Exclamation. All writers are tempted to use them. Most writers do use them. But are they lame? Overused? Unnecessary? Yes, to all the above.
These little guys (!!!!) have no place in your novel. Sure, you see them in published works, but if you want your writing to jump off the page with lovely description and action that “shows” instead of “tells,” exclamation marks need to be removed in your later drafts to keep all the beauty in your manuscript.
In narrative, sometimes authors use exclamation to stress the importance of an action. For example: I walked into the closet. John was standing right there! That little mark at the end of your sentence gives your narrative a kiddish tone, and it will read a bit like a children’s’ book. It’s artificial, basically. To avoid feeling the need to use exclamation marks, try describing the moment in more detail.

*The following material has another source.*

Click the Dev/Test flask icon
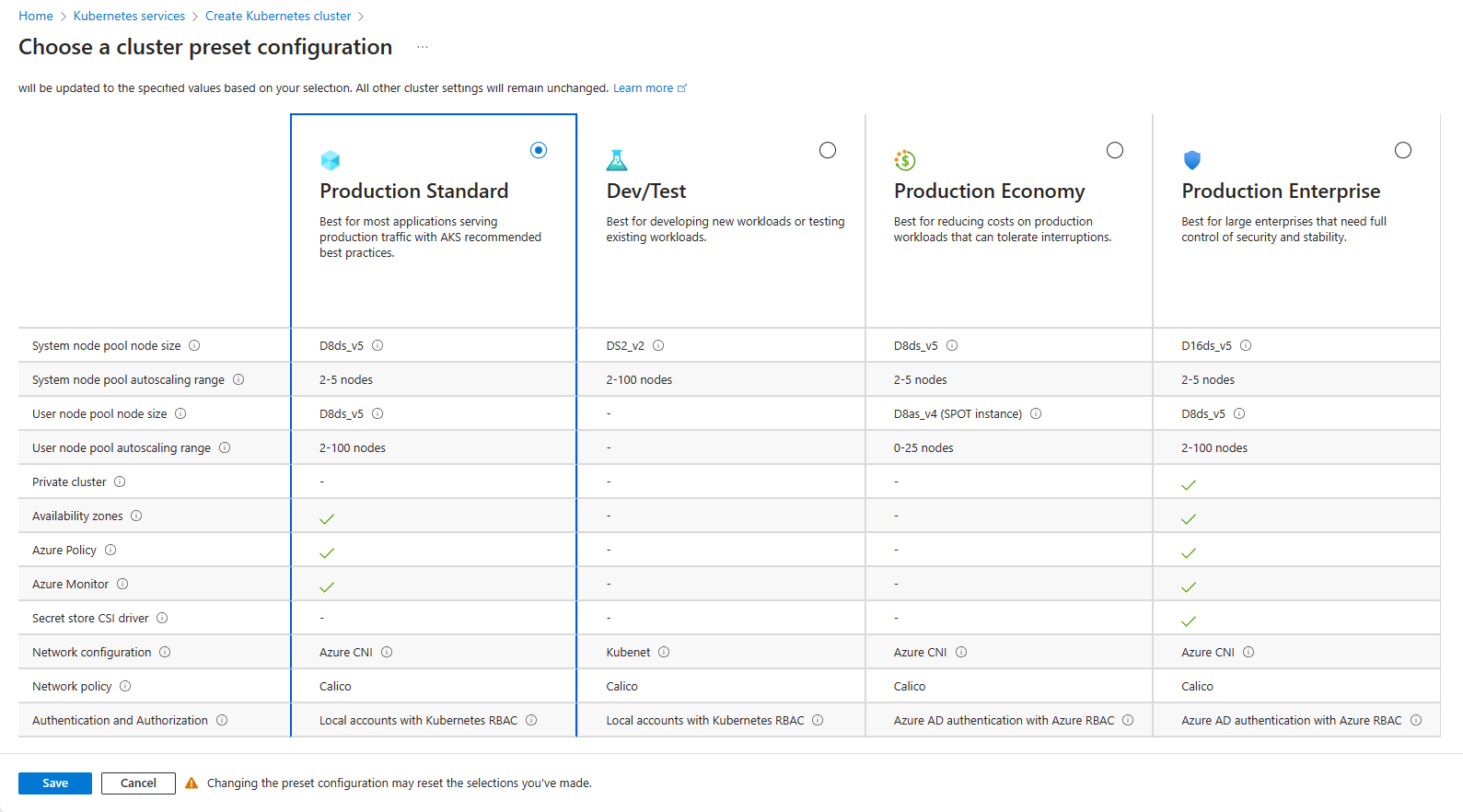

For example: I walked into the closet, and my heart plummeted to the ground. The darkness from behind the doors crept around my body. John was standing right there.
Notice how much more of an impact that last sentence had. It didn’t need exclamation to really pack the punch you were looking for. The prior intense description makes the fact that John was standing in the closet appear more substantial.
Exclamation in dialogue is also an issue, because if you describe the speakers’ emotions well enough, you won’t need exclamation to point out how excited or angry your characters are. Again, this is a form of “telling” instead of “showing.”
An example of what not to do:
“John, I missed you when you were gone!”
“I missed you, too, Ashley!”
“Let’s go to dinner tonight and catch up!”
Instead, try something like:
John approached, and joy swarmed me from the inside out. We embraced before I said, “John, I missed you when you were gone.”
He released me, a smile stretching across his face. “I missed you, too, Ashley.”
“Let’s go to dinner tonight and catch up.” I smiled back at him, standing on my tiptoes.
Here, you can see that through the description of the characters’ emotions how excited they are to see each other, eliminating the need for exclamation marks. With description, the dialogue is much more pleasant to read, leaving out the childish tone from your novel.
Overall, remember that exclamation marks “tell” your action instead of “show” it. Another good tip that I’ve learned through the years is to write exclamation in my rough draft and then edit it back out in my later drafts. Doing this will help with keeping you focused on writing your manuscript instead of worrying about heavy description in the first draft. Do what you feel comfortable with. Just polish up once you’re finished.